── SUPPLIED INFORMATION

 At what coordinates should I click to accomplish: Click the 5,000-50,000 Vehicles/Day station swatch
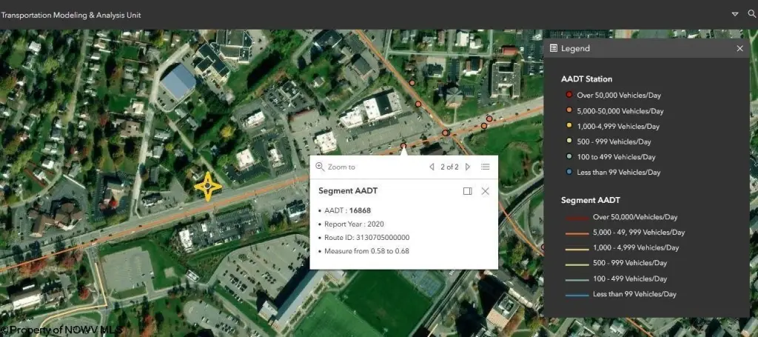(x=569, y=111)
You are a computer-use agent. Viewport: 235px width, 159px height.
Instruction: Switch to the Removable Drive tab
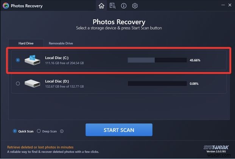pyautogui.click(x=61, y=43)
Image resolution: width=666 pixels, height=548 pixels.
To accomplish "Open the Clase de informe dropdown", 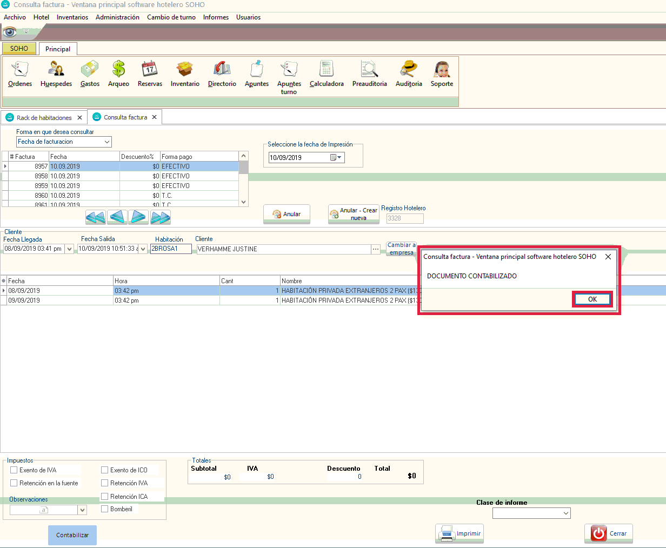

────

**PROBLEM DETAILS**
Leave out the pictures and retype the rest of the entries exactly.

**EXERCISE SOLUTION**
 At what coordinates should I click to accomplish: Click the 5,000-50,000 Vehicles/Day station swatch
(x=569, y=111)
You are a computer-use agent. Viewport: 235px width, 159px height.
Instruction: Switch to the Removable Drive tab
pyautogui.click(x=61, y=43)
Image resolution: width=666 pixels, height=548 pixels.
To accomplish "Open the Clase de informe dropdown", 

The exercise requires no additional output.